Beautiful, unique, witty are some of the words that come to mind when we think of Khadija. We sat down with her to talk about defining our own identity as Muslim girls. Read on for a captivating conversation:
I’m a Black Muslim girl from Philly. I have a visual blog on Instagram, @kingkhadija, where I feature thrifted outfit inspiration. I love Disney movies and like to have conversations about owning your agency to change the world for everyone.
For the longest time I didn’t know where I fit in as a Muslim girl. Growing up I didn’t see any West African Muslim girls that were interested in the same things as me. In Philly, everyone around me was very into Black-American culture. As a West African Muslim, and having been exposed to many cultures, I fell in love with Bollywood movies and musicians from around the world.
I didn’t tell my best friends my internal struggles because I didn’t want to be seen as other. I wanted to assimilate according to what was “cool”. It was pressure that no one was putting on me but myself. I didn’t know that it was acceptable to like the things I did, until I met someone else who was into the same things. It took me a while to feel like I can be all these things.
Why do you think Muslim girls can sometimes struggle with their identity?
I think being a Muslim girl, especially now, comes with trying to figure out your identity in a world that’s trying to define it for you. There are all these external expectations and narratives about what it means to be a Muslim girl. There’s the distorted media representation, patriarchal pressure, parental expectations, and sometimes pressure from our own Muslim community to deal with.
Muslim girls want to be as much of themselves as they can be, and it’s a struggle owning up to your identity and who you are, and not living on other people’s terms.
I want Muslim girls to love themselves. I would tell them not to worry so much about having to figure out exactly who you are before expressing yourself.
I contain three oppressed people in one identity, being Black, and a Muslim, and a Woman. But I’m learning to let myself feel free to explore life without internal or external biases. I would tell them not to let these factors get in the way of determining who you are.

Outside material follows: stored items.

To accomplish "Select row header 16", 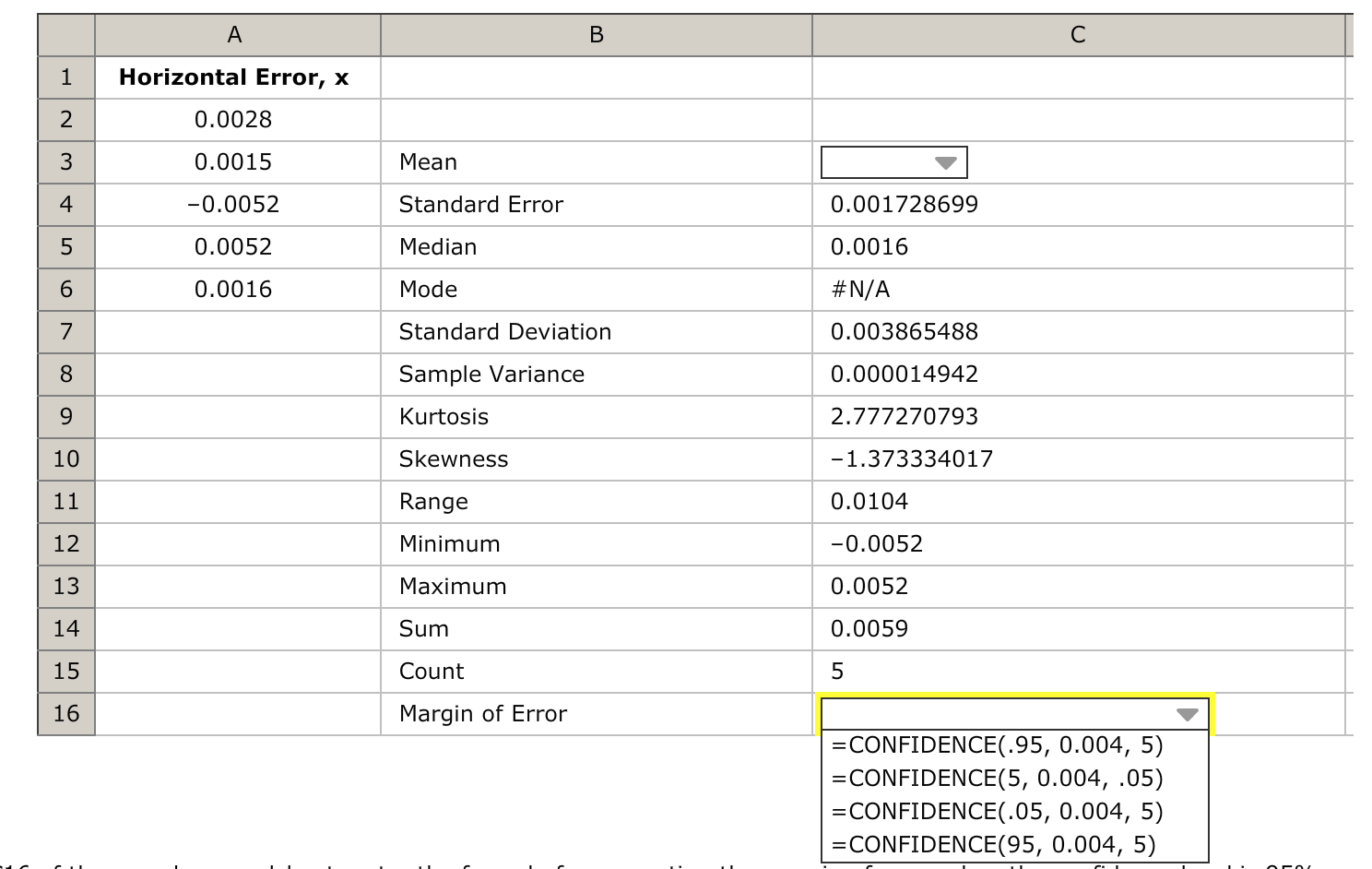I will pyautogui.click(x=65, y=713).

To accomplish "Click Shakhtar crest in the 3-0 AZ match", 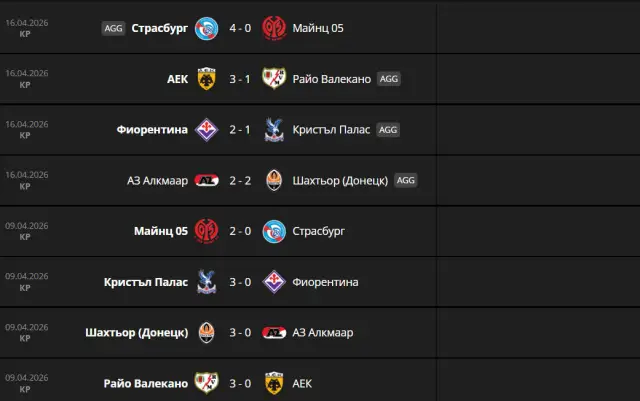I will 207,333.

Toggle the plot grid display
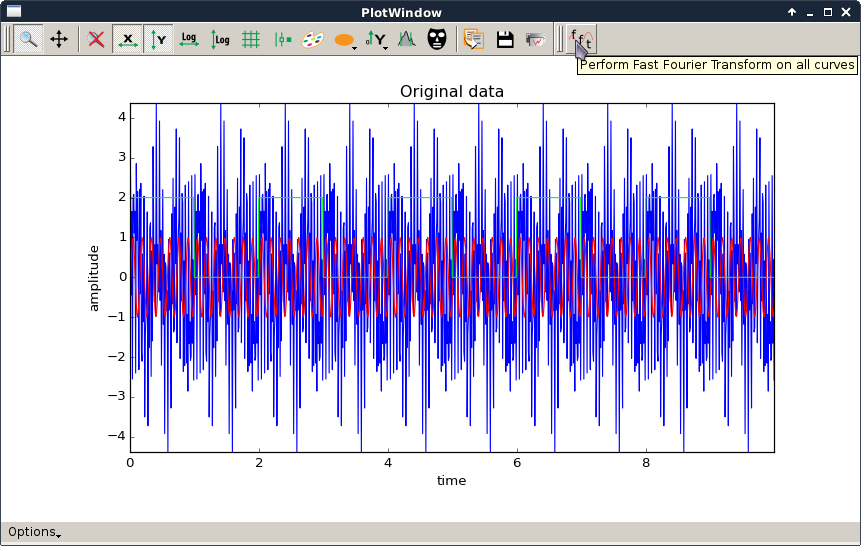click(251, 39)
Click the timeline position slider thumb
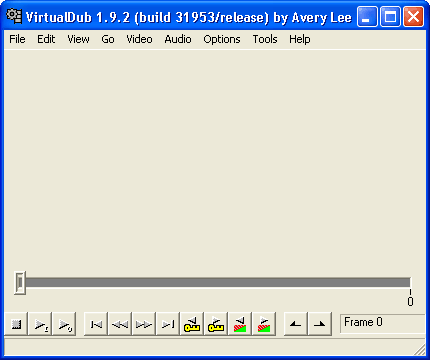Image resolution: width=430 pixels, height=360 pixels. (20, 283)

I also want Muslim girls to find refuge in God. If you feel that your relationship with Him is good, then you’re all good.
What does being a VELA Girl mean to you?
I think being a VELA Girl is being yourself, and owning it. The people VELA features are so unapologetically themselves. I remember Marwa doing her fitness thing, she was one of the first on Instagram to do that as a Muslim woman.
Through VELA, Marwa showed others that they can be themselves, while supporting other women in the Muslim community in an inclusive way. What I love most about VELA is that it inspires women to live in their true self, and that VELA really goes out of their way to encourage that journey of self discovery.